*** EXTRACTED ENTRIES Section Begins ***

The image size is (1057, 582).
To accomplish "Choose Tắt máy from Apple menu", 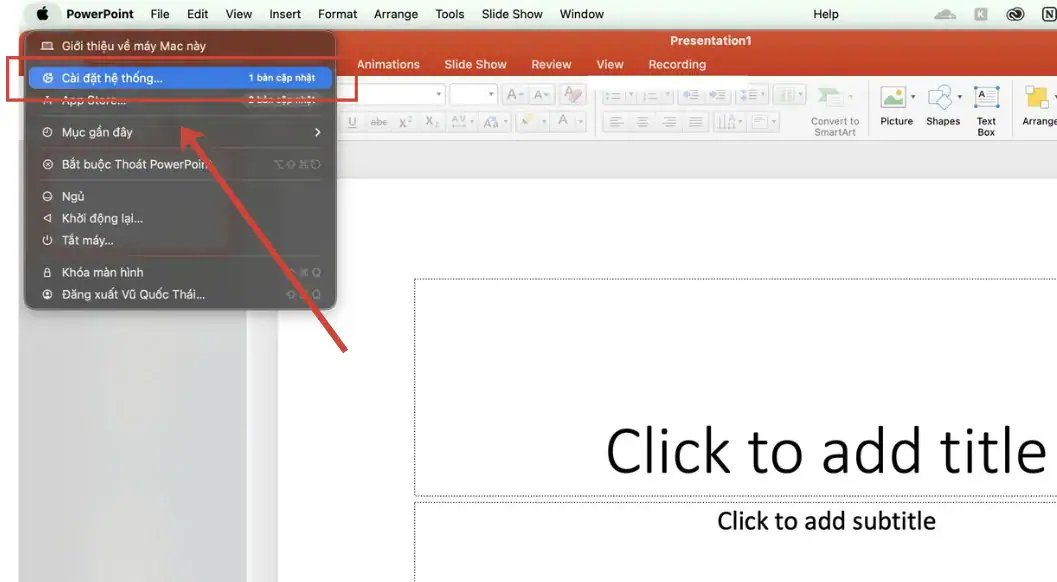I will coord(88,240).
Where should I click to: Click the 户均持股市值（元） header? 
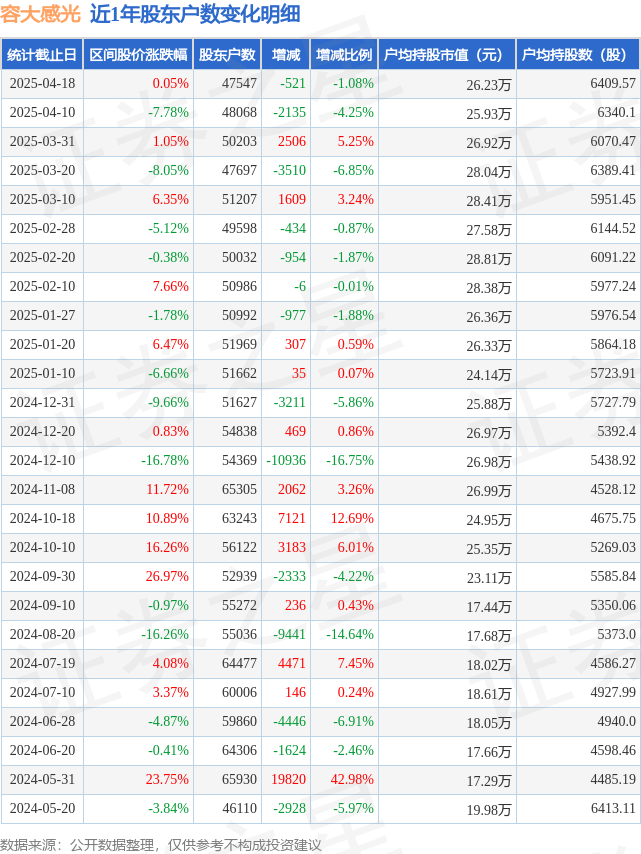447,54
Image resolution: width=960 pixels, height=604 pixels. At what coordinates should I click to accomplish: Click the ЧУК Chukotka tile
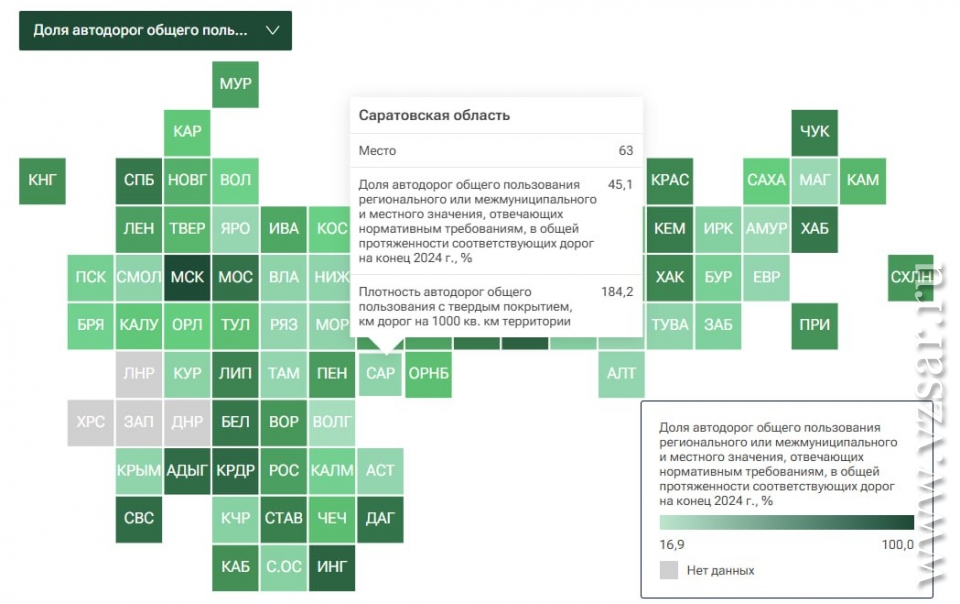tap(814, 132)
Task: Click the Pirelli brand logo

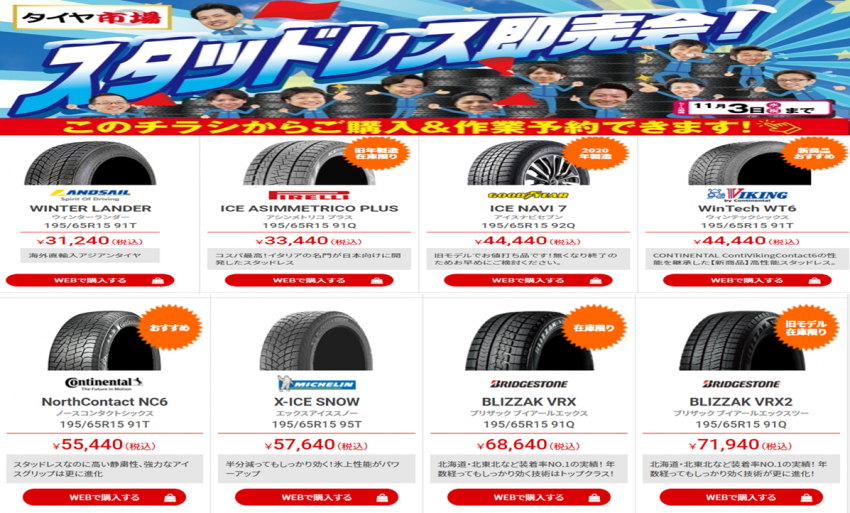Action: 309,195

*** EXTRACTED ENTRIES Section Ends ***

- _TASK REQUIREMENTS_
Take the records above from the line with "Where should I" down to their last line and please copy those lines exactly, without the pictures.

- _ANSWER TO THE PROBLEM_
Where should I click to: Click the 户均持股市值（元） header? 
447,54
Image resolution: width=960 pixels, height=604 pixels. At what coordinates should I click to accomplish: Click the ЧУК Chukotka tile
tap(814, 132)
Task: Click the Pirelli brand logo

Action: 309,195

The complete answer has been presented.